According to macroeconomic researcher Alessandro, the strategy is a calculated sacrifice of the currency to save the broader economy. To protect their wealth from this debasement, Chinese investors are flooding into gold, as the domestic ban on Bitcoin prevents them from accessing the digital alternative. Central bank data confirms this trend, showing that China has accumulated more gold since 2022 than any other central bank, though experts suggest actual figures may be under-reported by two to four times.

"Holding hard assets basically solves this problem [of debt inflation]. And this is why we are seeing China go through this cycle where gold is being used as the escape valve for their currency debasement."

Market Inefficiency and Asymmetric Capital Flows

A critical factor hindering Bitcoin’s growth relative to gold is capital efficiency. Because a vast majority of the world's gold supply is locked in jewelry or central bank vaults, the available "floating" supply is small, meaning new inflows move the price significantly. In contrast, Bitcoin is highly liquid and transparently traded, which paradoxically makes its market cap less responsive to every dollar of inflow.

The Efficiency Gap

  • Gold: From the start of 2024, $269 billion in inflows resulted in a $22 trillion market cap increase.
  • Bitcoin: During the same period, $95 billion in inflows resulted in only a $1.6 trillion market cap increase.
  • The Result: Gold is estimated to be at least four times more capital efficient than Bitcoin in terms of price movement per dollar invested.

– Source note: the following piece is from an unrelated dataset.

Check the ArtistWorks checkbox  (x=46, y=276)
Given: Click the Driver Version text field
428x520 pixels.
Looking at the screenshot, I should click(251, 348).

This efficiency gap is exacerbated by the fact that the most aggressive liquidity expansion is currently coming from the East. While the PBOC is printing money, the Federal Reserve, the European Central Bank, and the Bank of England have largely remained in contractionary or neutral stances. Because Bitcoin is primarily accessible to these Western markets, it is missing out on the massive surge of capital currently originating in China.

The Tech Correlation Trap

Analysis of market data reveals that Bitcoin has failed to decouple from the U.S. technology sector. Since 2019, Bitcoin has traded almost one-to-one with the IGV ETF (S&P Interactive Software & Services). This correlation exists because institutional investors trade Bitcoin in the same portfolios as tech stocks. When hedge funds face volatility, they often unwind Bitcoin positions alongside software assets.

This was evidenced during the market volatility on February 5th, when BlackRock’s IBIT saw record volume during a tech sell-off. As the "basis trade" yield spiked from 3.5% to 9%, hedge funds were forced to liquidate positions, dragging Bitcoin down despite its supposed status as an independent store of value. Gold, conversely, remains uncorrelated with tech, sitting in a separate pool of capital that provides genuine diversification for global funds.

"Bitcoin trades like software as a service... it sits inside the same trading book as traditional tech, which means that when these trades get unwound, Bitcoin gets unwound, too."

Looking ahead, Bitcoin’s price trajectory may depend on a shift in Western monetary policy. While China continues to fuel gold’s ascent through aggressive M2 expansion, Bitcoin investors are watching for signs that the Federal Reserve or European Central Bank will pivot back toward liquidity expansion. Until Bitcoin can breach the "liquidity wall" in the East or decouple from the U.S. tech sector, it likely remains a barometer for Western risk appetite rather than a global safe haven.